Mertes said having documented processes and being able to test traceability plans is essential, and Rogers also agrees with this idea.

“It’s said in our industry, ‘If it’s not documented, it didn’t happen,’” Rogers said. “Having the ability to document it, store it, and maintain it in an electronic resource is much easier to do, and you are able to analyze that data much more easily and make it usable than it is in a paper-based system.”

Ever.Ag offers a Lab Information Management System that has modules for each segment of the dairy industry. The program can perform functions like checking the weight of milk gallons to ensure product is not being overfilled or checking the fat and solid percentages of ice creams to make sure they are within specifications.

“Those are the things that save a lot of money over the course of a year that can save up to six-figure savings without really changing my product or operations,” Mertes said. “It’s just a matter of having strong testing, strong process controls and using that data to achieve better results.”

Lab testing and lot management capabilities are also important features of Ever.Ag’s software.

Mertes said two innovations still needed in the industry are additional solutions to help ensure consistency in sampling methods and more interconnectivity between testing and enterprise resource planning systems. Such interconnectivity between systems is becoming necessary to meet increasingly stringent FDA regulations.

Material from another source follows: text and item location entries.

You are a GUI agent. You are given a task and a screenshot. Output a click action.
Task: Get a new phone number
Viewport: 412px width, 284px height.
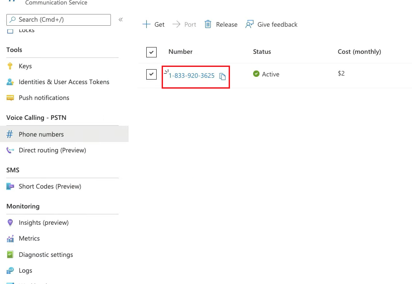click(153, 24)
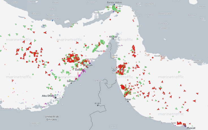This screenshot has width=208, height=130.
Task: Click the Muscat city label
Action: 191,128
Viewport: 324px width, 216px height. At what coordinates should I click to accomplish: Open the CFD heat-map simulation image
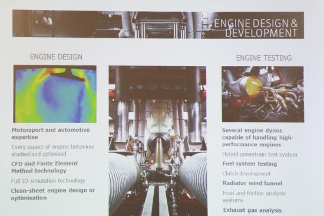click(x=55, y=94)
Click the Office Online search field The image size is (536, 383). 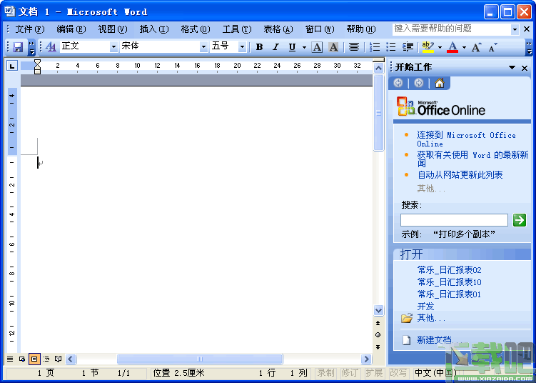454,220
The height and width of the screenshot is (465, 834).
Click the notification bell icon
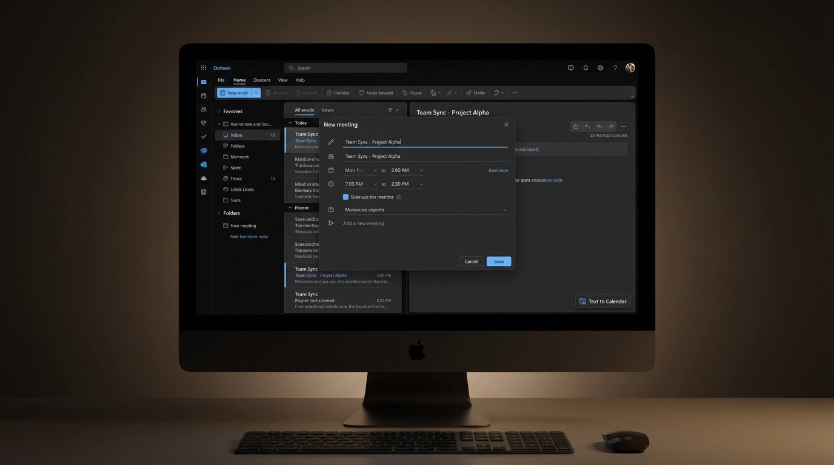[x=585, y=68]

“The industry as a whole should be more focused on risk management and being able to identify what traceability risk (an organization is) willing to employ and investing in the people and the tools that are there,” Mertes said. “If you do it right, QA can help save money in operations. It’s not just a cost center – if you employ best practices, it can help improve your operations, as well as reduce your risk, which reduces your business loss risk.”